Last reviewed: May 2026 | Source: HMRC Personal Allowance guidance and Finance Act 2022

Key finding: The UK personal allowance has been frozen at £12,570 since April 2021 and remains frozen through to April 2028 under Finance Act 2022, with the allowance fully tapered to zero at £125,140 of adjusted net income.
  • £12,570 personal allowance frozen through 2027/28 (Finance Act 2022)
  • £100,000 income point at which the taper begins (Income Tax Act 2007 section 35)
  • £125,140 income at which the allowance reaches zero (HMRC Personal Allowance guidance)

The personal tax allowance UK 2025/26 stands at £12,570, the income that an individual can earn before income tax becomes payable. The figure has been frozen since April 2021 and remains frozen through to the end of the 2027/28 tax year under Finance Act 2022. Above £100,000 of adjusted net income, the allowance tapers at the rate of £1 of allowance lost for every £2 of income above the threshold, reaching zero at £125,140. The freeze, combined with rising nominal wages, has materially expanded the number of higher-rate taxpayers in the UK, per HMRC Income Tax statistics and OBR fiscal forecasts.

Key figures
  1. £12,570 personal allowance for 2025/26 (HMRC Personal Allowance guidance)
  2. Frozen since April 2021, freeze extended through 2027/28 (Finance Act 2022)
  3. £100,000 taper threshold (Income Tax Act 2007)
  4. £1 of allowance lost per £2 of income above £100,000 (HMRC PA1 guidance)
  5. £125,140 income at which the allowance is fully tapered to zero (HMRC PA1)

The personal allowance is £12,570 for the 2025/26 tax year

The personal allowance is £12,570 for the 2025/26 tax year, the same figure it has held since April 2021, and remains the income that an individual can earn before income tax becomes payable. The allowance is set out in HMRC Income Tax rates and allowances guidance and codified in Finance Act 2022. It applies uniformly across the UK, including Scotland, since Scottish income tax devolution under the Scotland Act 2016 covers rates and bands but not the personal allowance itself.
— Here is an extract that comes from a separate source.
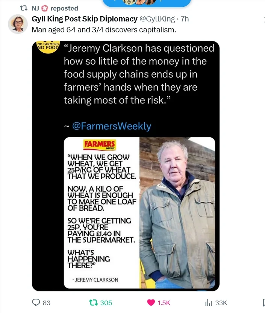Click the 1.5K likes count
Image resolution: width=265 pixels, height=313 pixels.
pos(164,303)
The allowance is deducted from gross taxable income before any rate is applied, with the residual taxed in bands.

The allowance is not the same as the standard tax code for PAYE purposes, though they are linked. HMRC uses the 1257L code as the default for most taxpayers, signalling a £12,570 allowance to the employer's payroll system. Variations from the standard code arise where the individual has additional income, benefits in kind, or prior-year adjustments.

The freeze through 2028 was extended by the November 2022 Autumn Statement

The personal allowance freeze was originally legislated in Finance Act 2021 for the period 2022/23 to 2025/26, and extended by two further years in the November 2022 Autumn Statement and Finance Act 2022 to cover 2026/27 and 2027/28. The original freeze accompanied the March 2021 Budget. The Treasury used the freeze as a discreet revenue-raising mechanism that avoided the political cost of a rate rise, while delivering substantial revenue through fiscal drag. OBR scoring of the freeze across both phases identifies it as one of the largest single fiscal measures in the current parliament.
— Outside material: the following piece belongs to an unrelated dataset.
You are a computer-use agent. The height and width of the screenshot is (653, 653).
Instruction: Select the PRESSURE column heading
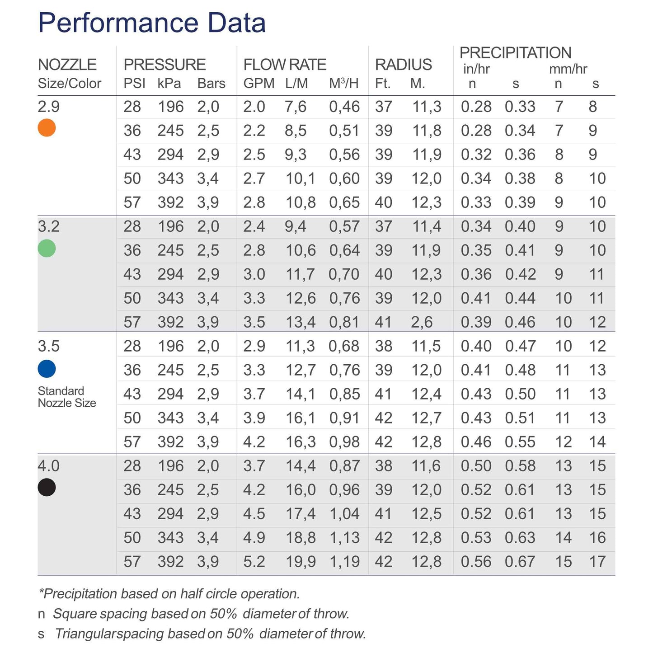(164, 65)
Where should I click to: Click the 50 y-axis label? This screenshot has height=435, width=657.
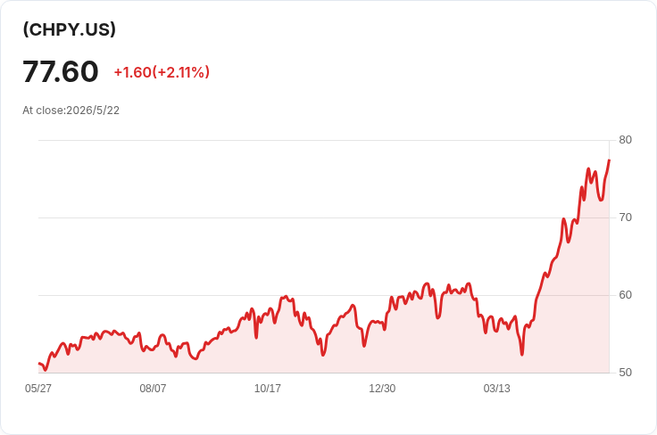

The freeze applies in nominal terms only. The real value of the allowance has fallen with CPI since 2021, with the cumulative real reduction depending on the inflation outturn over the freeze period. Pre-freeze practice was to uprate the allowance by CPI under section 57 of the Income Tax Act 2007, a mechanism Finance Act 2022 disapplies for the freeze period.

The personal allowance tapers between £100,000 and £125,140

The personal allowance is reduced by £1 for every £2 of adjusted net income above £100,000, under section 35 of the Income Tax Act 2007, eliminating the allowance entirely at £125,140 of adjusted net income. The taper creates an effective marginal income tax rate of 60% on income in the £100,000 to £125,140 band, since the loss of the £12,570 allowance at 40% adds to the underlying 40% on the income itself. The 60% trap has been a continued feature of the UK income tax system since the taper was introduced in 2010, with no government legislating its removal.

The taper applies to adjusted net income, which is taxable income less pension contributions paid gross (or grossed up), less gift aid donations (grossed up), and less certain trading losses. The same definition is used for the High Income Child Benefit Charge. The structure creates a strong arbitrage in favour of additional pension contributions or gift aid donations for taxpayers around the £100,000 threshold.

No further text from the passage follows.